Alone in Iona Catherdral by Lynn Valentine

I thought I felt His breath there,
an opening
in my palms, while tourists knelt outside
bothering graves.

Was it just a dance of wind
through a worn door,
a chance of sunlight and shadow as I
prayed?

Since then I’m watchful, quote
half-forgotten
Sunday school blessings, prime
myself for signs:

dark skies smoking blood in a place
far away,
the sea salting claims on what’s mine.   

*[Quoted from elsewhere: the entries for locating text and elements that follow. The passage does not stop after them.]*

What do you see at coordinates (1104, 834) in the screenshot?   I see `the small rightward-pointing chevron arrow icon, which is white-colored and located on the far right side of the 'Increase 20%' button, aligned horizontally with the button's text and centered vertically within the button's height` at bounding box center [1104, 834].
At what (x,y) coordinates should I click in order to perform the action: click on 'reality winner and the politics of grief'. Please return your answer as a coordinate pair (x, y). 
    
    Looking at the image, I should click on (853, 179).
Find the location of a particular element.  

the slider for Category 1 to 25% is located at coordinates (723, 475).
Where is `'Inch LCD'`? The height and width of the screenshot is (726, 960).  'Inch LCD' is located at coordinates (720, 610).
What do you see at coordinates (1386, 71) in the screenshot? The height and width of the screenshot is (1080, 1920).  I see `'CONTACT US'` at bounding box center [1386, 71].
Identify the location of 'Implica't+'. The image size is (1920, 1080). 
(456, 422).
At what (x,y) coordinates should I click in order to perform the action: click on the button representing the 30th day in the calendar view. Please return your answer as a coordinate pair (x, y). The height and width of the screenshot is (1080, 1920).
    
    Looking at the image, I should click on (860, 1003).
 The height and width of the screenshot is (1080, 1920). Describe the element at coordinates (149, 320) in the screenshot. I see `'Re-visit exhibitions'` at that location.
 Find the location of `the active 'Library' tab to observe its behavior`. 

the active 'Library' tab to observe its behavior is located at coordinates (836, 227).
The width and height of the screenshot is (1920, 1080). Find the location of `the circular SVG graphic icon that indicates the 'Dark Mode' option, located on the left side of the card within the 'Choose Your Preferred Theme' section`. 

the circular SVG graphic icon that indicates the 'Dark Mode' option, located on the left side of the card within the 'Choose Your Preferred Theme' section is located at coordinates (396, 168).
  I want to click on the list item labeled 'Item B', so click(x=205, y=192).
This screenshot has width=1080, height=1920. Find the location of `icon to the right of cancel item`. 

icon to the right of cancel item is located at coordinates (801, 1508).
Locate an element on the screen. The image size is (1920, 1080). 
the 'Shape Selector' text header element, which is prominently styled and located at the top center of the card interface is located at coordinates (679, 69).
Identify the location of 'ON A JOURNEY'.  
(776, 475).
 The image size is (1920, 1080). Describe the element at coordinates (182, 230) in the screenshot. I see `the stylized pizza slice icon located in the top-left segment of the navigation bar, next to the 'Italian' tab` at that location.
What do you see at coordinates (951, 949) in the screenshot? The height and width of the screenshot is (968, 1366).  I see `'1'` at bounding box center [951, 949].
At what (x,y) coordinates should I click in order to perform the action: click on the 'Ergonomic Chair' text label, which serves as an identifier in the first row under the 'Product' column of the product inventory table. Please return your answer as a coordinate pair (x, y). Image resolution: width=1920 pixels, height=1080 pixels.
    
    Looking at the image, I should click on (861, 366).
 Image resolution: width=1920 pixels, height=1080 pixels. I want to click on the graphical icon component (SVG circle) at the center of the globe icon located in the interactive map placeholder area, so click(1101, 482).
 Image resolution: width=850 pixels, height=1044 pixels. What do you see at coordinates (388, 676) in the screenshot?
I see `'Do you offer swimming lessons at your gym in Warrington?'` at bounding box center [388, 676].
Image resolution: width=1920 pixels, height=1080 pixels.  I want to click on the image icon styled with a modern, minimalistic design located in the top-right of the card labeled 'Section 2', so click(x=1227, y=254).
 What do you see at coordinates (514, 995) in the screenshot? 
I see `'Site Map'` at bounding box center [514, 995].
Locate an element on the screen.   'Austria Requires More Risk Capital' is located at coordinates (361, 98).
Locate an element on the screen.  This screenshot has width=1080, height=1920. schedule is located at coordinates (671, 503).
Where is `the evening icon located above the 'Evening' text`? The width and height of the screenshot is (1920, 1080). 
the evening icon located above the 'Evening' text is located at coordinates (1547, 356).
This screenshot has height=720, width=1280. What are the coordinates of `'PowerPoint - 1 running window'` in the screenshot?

Lynn Valentine lives in the Black Isle with Ben Wyvis as her neighbour.

 

Lynn’s debut collection, Life’s Stink and Honey, was published in 2022 after winning the Cinnamon Press Literature Award. Her Scots language pamphlet A Glimmer o Stars was published by Hedgehog Poetry Press in 2021 after winning their dialect award.

 

She was one of the inaugural mentees of the Roddy Lumsden Memorial Mentorship Scheme 2022-23 organised by the Scottish Poetry Library and the poet Niall Campbell.

 

In 2021 Lynn was runner-up in the Scots category of the Wigtown prize and had a Scots poem chosen as one of the best Scottish poems by the Scottish Poetry Library. In 2024 she won the Scots category of the McLellan prize and was shortlisted in the Scots category of the Wigtown Prize.  

 

She is currently working on her second poetry collection, Fallow, due to be published in 2026 by Cinnamon Press.